• SET TASK:
Copy out the listing below, changing every "computer-use agent" to "screen assistant" and leaving everything else as it is.
(begin)
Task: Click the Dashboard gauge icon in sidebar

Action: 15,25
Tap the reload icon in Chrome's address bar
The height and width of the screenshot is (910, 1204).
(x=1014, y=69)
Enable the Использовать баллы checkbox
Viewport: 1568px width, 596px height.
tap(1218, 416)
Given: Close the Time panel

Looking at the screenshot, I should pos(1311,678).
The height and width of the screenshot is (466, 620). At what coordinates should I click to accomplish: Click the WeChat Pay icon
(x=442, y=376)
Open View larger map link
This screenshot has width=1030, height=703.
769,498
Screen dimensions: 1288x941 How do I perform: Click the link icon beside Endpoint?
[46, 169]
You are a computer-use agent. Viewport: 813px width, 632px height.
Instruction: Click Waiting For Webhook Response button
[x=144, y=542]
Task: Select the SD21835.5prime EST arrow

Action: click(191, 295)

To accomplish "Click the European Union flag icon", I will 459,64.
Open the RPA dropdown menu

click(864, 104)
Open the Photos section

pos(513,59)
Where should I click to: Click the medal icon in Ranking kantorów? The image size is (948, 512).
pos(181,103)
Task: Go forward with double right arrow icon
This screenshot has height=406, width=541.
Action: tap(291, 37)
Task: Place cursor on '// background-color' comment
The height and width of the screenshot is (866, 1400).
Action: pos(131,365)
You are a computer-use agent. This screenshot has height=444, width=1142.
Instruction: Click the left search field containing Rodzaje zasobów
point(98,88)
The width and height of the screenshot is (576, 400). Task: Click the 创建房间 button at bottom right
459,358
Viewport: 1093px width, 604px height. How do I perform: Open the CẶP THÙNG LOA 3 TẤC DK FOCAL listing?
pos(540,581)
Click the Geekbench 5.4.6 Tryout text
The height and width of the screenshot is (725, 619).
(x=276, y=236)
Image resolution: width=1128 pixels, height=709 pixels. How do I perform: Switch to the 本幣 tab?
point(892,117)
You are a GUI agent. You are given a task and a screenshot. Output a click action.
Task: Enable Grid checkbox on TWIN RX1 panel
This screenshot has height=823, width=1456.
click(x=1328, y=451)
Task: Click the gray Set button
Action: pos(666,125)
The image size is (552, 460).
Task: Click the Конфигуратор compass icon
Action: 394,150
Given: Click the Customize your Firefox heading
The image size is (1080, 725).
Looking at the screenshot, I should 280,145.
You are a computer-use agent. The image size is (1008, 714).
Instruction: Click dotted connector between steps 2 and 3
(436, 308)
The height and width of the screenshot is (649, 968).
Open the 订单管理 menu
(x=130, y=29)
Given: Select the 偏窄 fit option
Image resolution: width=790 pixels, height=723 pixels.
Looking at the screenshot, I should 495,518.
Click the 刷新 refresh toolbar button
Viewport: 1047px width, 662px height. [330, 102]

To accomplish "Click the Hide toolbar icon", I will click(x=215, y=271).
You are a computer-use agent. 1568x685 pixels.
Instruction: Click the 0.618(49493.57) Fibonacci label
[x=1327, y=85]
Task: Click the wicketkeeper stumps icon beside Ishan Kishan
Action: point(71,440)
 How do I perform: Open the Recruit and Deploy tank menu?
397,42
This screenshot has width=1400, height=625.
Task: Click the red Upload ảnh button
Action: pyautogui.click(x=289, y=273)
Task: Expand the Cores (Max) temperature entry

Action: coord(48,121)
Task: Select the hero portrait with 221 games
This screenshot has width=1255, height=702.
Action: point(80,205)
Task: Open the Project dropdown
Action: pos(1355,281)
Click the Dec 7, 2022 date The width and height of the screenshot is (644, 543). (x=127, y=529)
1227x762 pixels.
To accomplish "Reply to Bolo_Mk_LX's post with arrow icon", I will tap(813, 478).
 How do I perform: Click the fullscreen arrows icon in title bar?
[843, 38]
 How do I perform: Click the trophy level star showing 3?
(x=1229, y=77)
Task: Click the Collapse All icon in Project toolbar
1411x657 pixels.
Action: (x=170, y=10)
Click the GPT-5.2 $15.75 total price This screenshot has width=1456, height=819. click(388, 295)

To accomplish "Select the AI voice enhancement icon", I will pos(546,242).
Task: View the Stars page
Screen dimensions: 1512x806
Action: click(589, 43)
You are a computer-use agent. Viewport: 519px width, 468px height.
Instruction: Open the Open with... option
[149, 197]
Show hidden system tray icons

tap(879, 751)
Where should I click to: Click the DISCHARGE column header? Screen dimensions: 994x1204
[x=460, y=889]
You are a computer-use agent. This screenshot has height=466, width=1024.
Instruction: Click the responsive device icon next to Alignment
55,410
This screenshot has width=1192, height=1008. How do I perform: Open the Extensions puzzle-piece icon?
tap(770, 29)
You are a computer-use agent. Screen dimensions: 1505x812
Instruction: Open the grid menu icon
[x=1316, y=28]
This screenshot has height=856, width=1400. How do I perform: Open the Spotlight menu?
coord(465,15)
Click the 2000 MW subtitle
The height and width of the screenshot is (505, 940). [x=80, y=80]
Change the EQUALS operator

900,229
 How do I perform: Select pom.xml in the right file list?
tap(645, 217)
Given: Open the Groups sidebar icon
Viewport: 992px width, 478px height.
(end)
• REPLY:
Task: Click the Dashboard gauge icon in sidebar

Action: 15,25
Tap the reload icon in Chrome's address bar
The height and width of the screenshot is (910, 1204).
(x=1014, y=69)
Enable the Использовать баллы checkbox
Viewport: 1568px width, 596px height.
tap(1218, 416)
Given: Close the Time panel

Looking at the screenshot, I should pos(1311,678).
The height and width of the screenshot is (466, 620). At what coordinates should I click to accomplish: Click the WeChat Pay icon
(x=442, y=376)
Open View larger map link
This screenshot has width=1030, height=703.
769,498
Screen dimensions: 1288x941 How do I perform: Click the link icon beside Endpoint?
[46, 169]
You are a screen assistant. Viewport: 813px width, 632px height.
Instruction: Click Waiting For Webhook Response button
[x=144, y=542]
Task: Select the SD21835.5prime EST arrow

Action: click(191, 295)

To accomplish "Click the European Union flag icon", I will 459,64.
Open the RPA dropdown menu

click(864, 104)
Open the Photos section

pos(513,59)
Where should I click to: Click the medal icon in Ranking kantorów? The image size is (948, 512).
pos(181,103)
Task: Go forward with double right arrow icon
This screenshot has height=406, width=541.
Action: tap(291, 37)
Task: Place cursor on '// background-color' comment
The height and width of the screenshot is (866, 1400).
Action: pos(131,365)
You are a screen assistant. This screenshot has height=444, width=1142.
Instruction: Click the left search field containing Rodzaje zasobów
point(98,88)
The width and height of the screenshot is (576, 400). Task: Click the 创建房间 button at bottom right
459,358
Viewport: 1093px width, 604px height. How do I perform: Open the CẶP THÙNG LOA 3 TẤC DK FOCAL listing?
pos(540,581)
Click the Geekbench 5.4.6 Tryout text
The height and width of the screenshot is (725, 619).
(x=276, y=236)
Image resolution: width=1128 pixels, height=709 pixels. How do I perform: Switch to the 本幣 tab?
point(892,117)
You are a GUI agent. You are given a task and a screenshot. Output a click action.
Task: Enable Grid checkbox on TWIN RX1 panel
This screenshot has height=823, width=1456.
click(x=1328, y=451)
Task: Click the gray Set button
Action: pos(666,125)
The image size is (552, 460).
Task: Click the Конфигуратор compass icon
Action: 394,150
Given: Click the Customize your Firefox heading
The image size is (1080, 725).
Looking at the screenshot, I should 280,145.
You are a screen assistant. The image size is (1008, 714).
Instruction: Click dotted connector between steps 2 and 3
(436, 308)
The height and width of the screenshot is (649, 968).
Open the 订单管理 menu
(x=130, y=29)
Given: Select the 偏窄 fit option
Image resolution: width=790 pixels, height=723 pixels.
Looking at the screenshot, I should 495,518.
Click the 刷新 refresh toolbar button
Viewport: 1047px width, 662px height. [330, 102]

To accomplish "Click the Hide toolbar icon", I will click(x=215, y=271).
You are a screen assistant. 1568x685 pixels.
Instruction: Click the 0.618(49493.57) Fibonacci label
[x=1327, y=85]
Task: Click the wicketkeeper stumps icon beside Ishan Kishan
Action: point(71,440)
 How do I perform: Open the Recruit and Deploy tank menu?
397,42
This screenshot has width=1400, height=625.
Task: Click the red Upload ảnh button
Action: pyautogui.click(x=289, y=273)
Task: Expand the Cores (Max) temperature entry

Action: coord(48,121)
Task: Select the hero portrait with 221 games
This screenshot has width=1255, height=702.
Action: point(80,205)
Task: Open the Project dropdown
Action: pos(1355,281)
Click the Dec 7, 2022 date The width and height of the screenshot is (644, 543). (x=127, y=529)
1227x762 pixels.
To accomplish "Reply to Bolo_Mk_LX's post with arrow icon", I will tap(813, 478).
 How do I perform: Click the fullscreen arrows icon in title bar?
[843, 38]
 How do I perform: Click the trophy level star showing 3?
(x=1229, y=77)
Task: Click the Collapse All icon in Project toolbar
1411x657 pixels.
Action: (x=170, y=10)
Click the GPT-5.2 $15.75 total price This screenshot has width=1456, height=819. click(388, 295)

To accomplish "Select the AI voice enhancement icon", I will pos(546,242).
Task: View the Stars page
Screen dimensions: 1512x806
Action: click(589, 43)
You are a screen assistant. Viewport: 519px width, 468px height.
Instruction: Open the Open with... option
[149, 197]
Show hidden system tray icons

tap(879, 751)
Where should I click to: Click the DISCHARGE column header? Screen dimensions: 994x1204
[x=460, y=889]
You are a screen assistant. This screenshot has height=466, width=1024.
Instruction: Click the responsive device icon next to Alignment
55,410
This screenshot has width=1192, height=1008. How do I perform: Open the Extensions puzzle-piece icon?
tap(770, 29)
You are a screen assistant. Screen dimensions: 1505x812
Instruction: Open the grid menu icon
[x=1316, y=28]
This screenshot has height=856, width=1400. How do I perform: Open the Spotlight menu?
coord(465,15)
Click the 2000 MW subtitle
The height and width of the screenshot is (505, 940). [x=80, y=80]
Change the EQUALS operator

900,229
 How do I perform: Select pom.xml in the right file list?
tap(645, 217)
Given: Open the Groups sidebar icon
Viewport: 992px width, 478px height.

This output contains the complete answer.